Within the records below, find each line with the word "help" and copy it out.

--- DATA FOR PROCESSING ---

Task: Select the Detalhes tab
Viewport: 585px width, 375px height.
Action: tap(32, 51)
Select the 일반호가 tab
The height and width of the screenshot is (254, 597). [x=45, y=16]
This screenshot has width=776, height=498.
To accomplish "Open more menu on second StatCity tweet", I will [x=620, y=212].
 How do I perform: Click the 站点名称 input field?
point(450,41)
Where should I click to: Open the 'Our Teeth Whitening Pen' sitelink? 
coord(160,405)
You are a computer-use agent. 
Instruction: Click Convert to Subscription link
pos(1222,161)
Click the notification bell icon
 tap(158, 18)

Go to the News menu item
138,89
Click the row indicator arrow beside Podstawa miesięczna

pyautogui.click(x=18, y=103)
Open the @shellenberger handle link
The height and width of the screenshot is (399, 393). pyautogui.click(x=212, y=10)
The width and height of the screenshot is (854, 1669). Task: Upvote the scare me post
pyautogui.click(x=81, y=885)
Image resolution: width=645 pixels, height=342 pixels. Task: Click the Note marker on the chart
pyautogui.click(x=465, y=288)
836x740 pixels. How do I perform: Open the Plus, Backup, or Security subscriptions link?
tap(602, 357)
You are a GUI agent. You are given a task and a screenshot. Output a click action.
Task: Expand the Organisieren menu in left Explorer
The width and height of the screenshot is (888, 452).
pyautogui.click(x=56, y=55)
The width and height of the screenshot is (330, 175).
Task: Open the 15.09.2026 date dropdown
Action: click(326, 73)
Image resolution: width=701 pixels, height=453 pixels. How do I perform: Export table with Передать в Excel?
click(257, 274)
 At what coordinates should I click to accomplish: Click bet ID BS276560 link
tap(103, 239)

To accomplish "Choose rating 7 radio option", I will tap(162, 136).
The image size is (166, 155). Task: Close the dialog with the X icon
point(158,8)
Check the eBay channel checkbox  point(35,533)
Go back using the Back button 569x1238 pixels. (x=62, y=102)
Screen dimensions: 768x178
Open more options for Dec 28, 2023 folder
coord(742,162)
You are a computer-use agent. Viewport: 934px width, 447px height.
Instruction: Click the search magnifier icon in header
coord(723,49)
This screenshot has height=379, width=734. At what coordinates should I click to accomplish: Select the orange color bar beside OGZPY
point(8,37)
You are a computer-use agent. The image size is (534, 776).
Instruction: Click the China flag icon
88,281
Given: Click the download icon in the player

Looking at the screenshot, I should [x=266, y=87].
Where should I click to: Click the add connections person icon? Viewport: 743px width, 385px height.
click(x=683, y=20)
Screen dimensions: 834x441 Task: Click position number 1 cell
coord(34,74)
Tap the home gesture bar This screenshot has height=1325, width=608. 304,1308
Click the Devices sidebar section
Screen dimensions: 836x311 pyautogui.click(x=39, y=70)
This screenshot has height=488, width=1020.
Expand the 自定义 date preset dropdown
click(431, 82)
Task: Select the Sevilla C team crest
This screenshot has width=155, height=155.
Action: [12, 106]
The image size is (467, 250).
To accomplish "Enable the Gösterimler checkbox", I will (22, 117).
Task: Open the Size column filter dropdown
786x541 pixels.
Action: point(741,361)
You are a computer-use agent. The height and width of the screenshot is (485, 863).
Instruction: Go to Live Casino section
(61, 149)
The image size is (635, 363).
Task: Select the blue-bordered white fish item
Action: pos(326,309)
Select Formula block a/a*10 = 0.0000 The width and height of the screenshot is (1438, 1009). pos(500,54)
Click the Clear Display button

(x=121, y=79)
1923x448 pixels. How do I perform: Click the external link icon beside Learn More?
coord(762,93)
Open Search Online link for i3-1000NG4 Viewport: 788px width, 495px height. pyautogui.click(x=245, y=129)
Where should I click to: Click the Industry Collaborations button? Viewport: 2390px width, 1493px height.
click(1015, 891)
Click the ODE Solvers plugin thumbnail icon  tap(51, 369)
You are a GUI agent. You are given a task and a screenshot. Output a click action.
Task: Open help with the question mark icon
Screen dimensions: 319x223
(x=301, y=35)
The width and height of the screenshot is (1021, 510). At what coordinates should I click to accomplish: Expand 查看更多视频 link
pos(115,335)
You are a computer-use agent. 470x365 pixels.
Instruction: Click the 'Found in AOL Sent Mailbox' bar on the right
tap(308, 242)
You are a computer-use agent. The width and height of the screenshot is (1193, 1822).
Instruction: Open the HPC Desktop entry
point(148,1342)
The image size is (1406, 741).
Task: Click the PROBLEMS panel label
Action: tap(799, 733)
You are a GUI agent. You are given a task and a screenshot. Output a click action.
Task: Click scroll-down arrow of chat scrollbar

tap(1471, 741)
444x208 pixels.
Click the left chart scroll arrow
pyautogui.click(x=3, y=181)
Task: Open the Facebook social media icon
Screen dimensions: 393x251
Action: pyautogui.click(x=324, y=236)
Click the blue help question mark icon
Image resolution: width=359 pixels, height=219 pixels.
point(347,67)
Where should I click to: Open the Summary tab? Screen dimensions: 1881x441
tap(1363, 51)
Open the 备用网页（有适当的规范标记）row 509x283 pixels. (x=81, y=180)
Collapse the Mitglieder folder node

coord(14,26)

---

TASK OUTPUT:
Task: Open help with the question mark icon
Click the blue help question mark icon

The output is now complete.